| Prompt |
Wherever the word "agent" appears in a line of the data, that line should be copied.

| Working data |
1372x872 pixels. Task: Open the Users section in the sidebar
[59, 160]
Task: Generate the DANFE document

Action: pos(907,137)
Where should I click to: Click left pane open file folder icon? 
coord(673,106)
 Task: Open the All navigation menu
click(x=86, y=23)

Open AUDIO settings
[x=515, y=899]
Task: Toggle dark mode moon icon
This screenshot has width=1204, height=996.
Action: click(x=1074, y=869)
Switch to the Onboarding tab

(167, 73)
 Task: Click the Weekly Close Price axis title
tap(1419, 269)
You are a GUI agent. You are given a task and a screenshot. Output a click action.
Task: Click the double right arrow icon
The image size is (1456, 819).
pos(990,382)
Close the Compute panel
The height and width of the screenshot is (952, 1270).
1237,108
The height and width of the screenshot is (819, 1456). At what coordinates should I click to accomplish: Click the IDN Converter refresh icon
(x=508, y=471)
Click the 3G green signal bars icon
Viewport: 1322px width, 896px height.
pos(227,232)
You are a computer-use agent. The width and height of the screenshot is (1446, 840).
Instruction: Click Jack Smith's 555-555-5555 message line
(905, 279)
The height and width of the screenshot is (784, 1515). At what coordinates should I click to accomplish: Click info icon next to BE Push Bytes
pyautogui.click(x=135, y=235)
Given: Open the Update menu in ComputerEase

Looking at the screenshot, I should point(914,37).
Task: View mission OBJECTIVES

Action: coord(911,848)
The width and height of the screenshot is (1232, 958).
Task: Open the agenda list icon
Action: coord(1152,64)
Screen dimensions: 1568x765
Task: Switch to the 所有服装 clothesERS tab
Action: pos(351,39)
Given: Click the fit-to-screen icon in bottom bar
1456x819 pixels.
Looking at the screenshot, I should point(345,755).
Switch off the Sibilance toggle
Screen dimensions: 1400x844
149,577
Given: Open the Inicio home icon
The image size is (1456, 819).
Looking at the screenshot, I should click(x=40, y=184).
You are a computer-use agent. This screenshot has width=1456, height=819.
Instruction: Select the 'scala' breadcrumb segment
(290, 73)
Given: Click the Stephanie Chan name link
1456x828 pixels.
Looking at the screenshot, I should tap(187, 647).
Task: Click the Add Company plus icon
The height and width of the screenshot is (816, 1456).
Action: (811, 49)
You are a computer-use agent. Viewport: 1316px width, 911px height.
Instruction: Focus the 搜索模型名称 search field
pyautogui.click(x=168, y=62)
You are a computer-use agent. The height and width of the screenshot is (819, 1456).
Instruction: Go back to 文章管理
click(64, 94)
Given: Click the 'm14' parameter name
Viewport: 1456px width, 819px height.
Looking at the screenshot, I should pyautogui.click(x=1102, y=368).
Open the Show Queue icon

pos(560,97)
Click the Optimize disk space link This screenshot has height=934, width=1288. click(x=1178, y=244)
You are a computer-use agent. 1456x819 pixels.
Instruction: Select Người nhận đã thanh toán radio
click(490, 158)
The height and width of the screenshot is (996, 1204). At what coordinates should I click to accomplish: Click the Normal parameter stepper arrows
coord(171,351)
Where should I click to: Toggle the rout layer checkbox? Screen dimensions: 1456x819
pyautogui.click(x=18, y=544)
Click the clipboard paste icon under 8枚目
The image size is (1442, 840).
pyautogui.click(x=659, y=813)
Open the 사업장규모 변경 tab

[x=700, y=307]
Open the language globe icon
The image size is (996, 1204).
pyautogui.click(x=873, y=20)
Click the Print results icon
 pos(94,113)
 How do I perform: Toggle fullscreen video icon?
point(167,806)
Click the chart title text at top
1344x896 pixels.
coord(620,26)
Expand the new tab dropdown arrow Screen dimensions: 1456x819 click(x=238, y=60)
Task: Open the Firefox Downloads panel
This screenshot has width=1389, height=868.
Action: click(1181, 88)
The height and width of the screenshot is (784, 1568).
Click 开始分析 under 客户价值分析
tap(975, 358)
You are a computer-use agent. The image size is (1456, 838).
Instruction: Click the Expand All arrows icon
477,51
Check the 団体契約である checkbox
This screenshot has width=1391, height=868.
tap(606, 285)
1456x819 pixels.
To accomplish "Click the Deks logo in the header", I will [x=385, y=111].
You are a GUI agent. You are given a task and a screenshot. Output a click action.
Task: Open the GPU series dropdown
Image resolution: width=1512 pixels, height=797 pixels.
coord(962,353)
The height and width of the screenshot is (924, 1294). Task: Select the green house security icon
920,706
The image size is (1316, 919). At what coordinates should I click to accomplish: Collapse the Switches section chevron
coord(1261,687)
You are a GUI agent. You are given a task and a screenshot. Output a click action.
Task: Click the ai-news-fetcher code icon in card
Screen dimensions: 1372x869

| Problem solution |
You are a GUI agent. You are given a task and a screenshot. Output a click action.
You are a computer-use agent. The width and height of the screenshot is (1446, 840).
You are a computer-use agent. This screenshot has width=1456, height=819.
You are a computer-use agent. Viewport: 1316px width, 911px height.
You are a computer-use agent. The height and width of the screenshot is (819, 1456).
You are a computer-use agent. 1456x819 pixels.
You are a computer-use agent. The image size is (1456, 838).
You are a GUI agent. You are given a task and a screenshot. Output a click action.
You are a GUI agent. You are given a task and a screenshot. Output a click action.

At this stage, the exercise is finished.